State EVV systems do not have to be uniform
The Cures Act does not require states to use a specific or uniform EVV system, but unless a state has applied for and been granted a “good faith effort” exemption, a state that does not implement the EVV requirements will be denied medical Federal supply reduced by certain percentages. Enforcement of compliance with EVV requirements for providers occurs at the state level, and providers who do not comply with state requirements may face denied claims and other penalties.
In May 2018, CMS issued guidance outlining five key EVV system models that providers may be required to use, depending on the specific states in which they operate:
- Provider choice model (providers are allowed to select an EVV provider)
- Managed Care Plan Model (the Managed Care Plans choose an EVV provider)
- State-mandated in-house system (the state authority creates and manages its own EVV system)
- Government commissioned external provider (the government agency selects an EVV provider)
- Open-choice model (the state implements one of the state-mandated models while allowing providers and/or managed care plans to continue using existing compatible EVV systems)
Because of the flexibility that states are allowed to choose the EVV model and when to implement it, PCS and HHCS providers must confirm the specific requirements for the state or states in which they operate.
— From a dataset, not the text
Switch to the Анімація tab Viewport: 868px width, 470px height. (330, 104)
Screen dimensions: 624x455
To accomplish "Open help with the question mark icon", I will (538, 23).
States also have different views on which billing codes are subject to EVV. For example, New Jersey and Indiana have published extensive lists of applicable billing codes, but other states such as Arizona and Maine reference shorter lists. Other states have not yet published guidance on applicable billing codes.
The Therapeutic Products Act does not exempt rural areas, but states also have discretion as to which EVV system works best, including for rural areas, as long as all 6 screening criteria are covered. However, nothing in the Cures Act prevents states from requiring additional information to control fraud, waste and abuse. Some EVV options do not require a Medicaid beneficiary to provide technology, such as B. an internet connection or a GPS signal. Whilst this offers flexibility, the grab bag of EVV options has created complexity and confusion for providers, particularly those with operations in multiple states looking to comply with different EVV rules.
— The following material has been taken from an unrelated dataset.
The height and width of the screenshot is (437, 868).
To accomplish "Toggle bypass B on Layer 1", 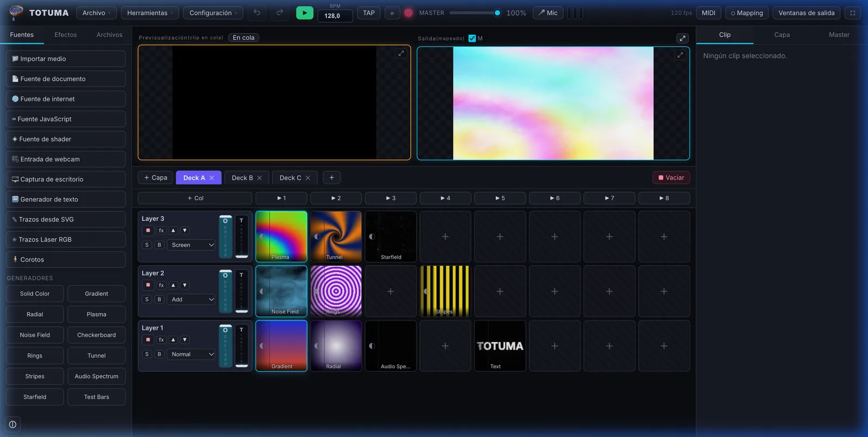I will pos(159,354).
Some states’ compliance dates and methods vary
In accordance with the Cures Act, the vast majority of states mandate compliance with EVV requirements for HHCS providers by January 1, 2023. Some states, such as Florida (since June 21, 2021) and Colorado (since June 3, 2020), beautiful require EVV for both PCS and HHCS provider. A minority of states, including Montana, Nevada and Nebraska, are not on track to implement an EVV system for PCS or HHCS by January 1, 2023. Montana has estimated that the implementation date will be October 2023, and Nebraska and Nevada have estimated their implementation date will be January 2024.
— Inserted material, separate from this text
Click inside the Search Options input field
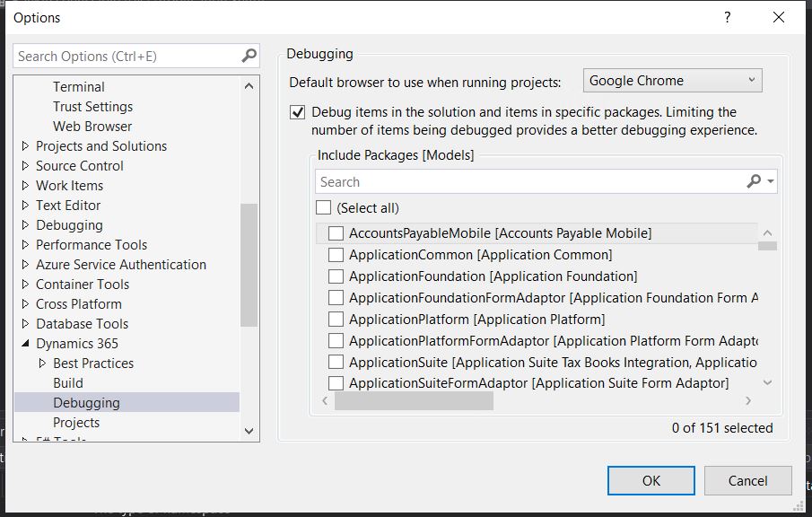The width and height of the screenshot is (812, 517). [117, 56]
The Executive Office of Health and Human Services (EOHHS), which administers Massachusetts Medicaid’s MassHealth program, had previously significantly delayed the implementation of its EVV program after a failed implementation attempt. However, EOHHS recently announced that it has decided to implement EVV in phases and will be reaching out to providers and relevant stakeholders in due course. For the MassHealth Personal Care Attendant (PCA) program, which is the state’s Medicaid-funded PCS program, and the Moving Forward Plan (MFP) Waiver programs, which are the state’s home and community-based service programs, EVV is funded by the PCA program implements fiscal intermediary within its time and attendance system. Agency-based providers, including those contracted with Aging Services Access Points, can either use the government-sponsored EVV program known as MyTimesheet, or purchase their own EVV system and submit data to EOHHS at least monthly.